A chegada


Depois de um longo período longe de casa, do que você sente mais falta? Eu senti falta de tudo o que é meu! MINHA família, MEUS amigos, MEU colchão, MEU travesseiro e por aí vai! Entre sair de Toronto e chegar a Navegantes (SC) foram 36 horas. Não fiquei apenas em aeroporto. Consegui aproveitar esse lado que seria ruim e em Nova Iorque, por exemplo, com a longa espera entre as conexões pude dar um pulinho na Times Square. Nobre! 
No sábado à tarde aterrissei em Navegantes. Estava tão ansiosa que comecei a chorar no avião. A moça ao lado me perguntou se sempre tenho tanto medo voar. Respondi, chorando, que estava era muito ansiosa, pois iria rever meu filho que não abraçava havia 20 dias.




 E pelas fotos tiradas por minha irmã Flavia (madrinha dele), Antonio (minha cria) também estava se preparando para nosso reencontro. Segundo a minha mãe, a noite anterior a minha chegada foi de muito choro por parte do meu “alemão”. Bem, quando já estava do lado do aeroporto, vi o meu filho. Lindo, sorridente, flor na mão. Ele veio correndo ao meu encontro chamando "mamãe" e me abraçou forte. Disse: "Eu tive muitas saudades e hoje vou te dar mil beijinhos." Quase tive um treco.



Depois veio a sequência de abraços: mãe, irmã, sobrinha, amigos, etc e mais etc.
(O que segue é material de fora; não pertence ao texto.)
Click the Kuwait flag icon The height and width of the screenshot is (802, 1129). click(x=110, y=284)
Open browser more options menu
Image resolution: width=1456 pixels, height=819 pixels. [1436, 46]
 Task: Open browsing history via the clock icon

Hoje escrevo daqui da unidade de Itajai da Oficina das palavras. Que dia gostoso. Rever colegas tão especiais. Pessoas que seguraram as pontas e lidaram com tudo tão certinho... Esperava retornar e encontrar mil questões a resolver. Mas que nada. Tudo calmo e sereno, tal qual o momento em que vive essa galera que conduz a Oficina das palavras.
Agora, conforme o prometido, contarei daqui do Brasil as muitas coisas que vi por lá. E logo logo teremos mais projetos, mais viagens e se tudo correr como sonhamos, nosso Passaporte Oficina estará muito carimbado.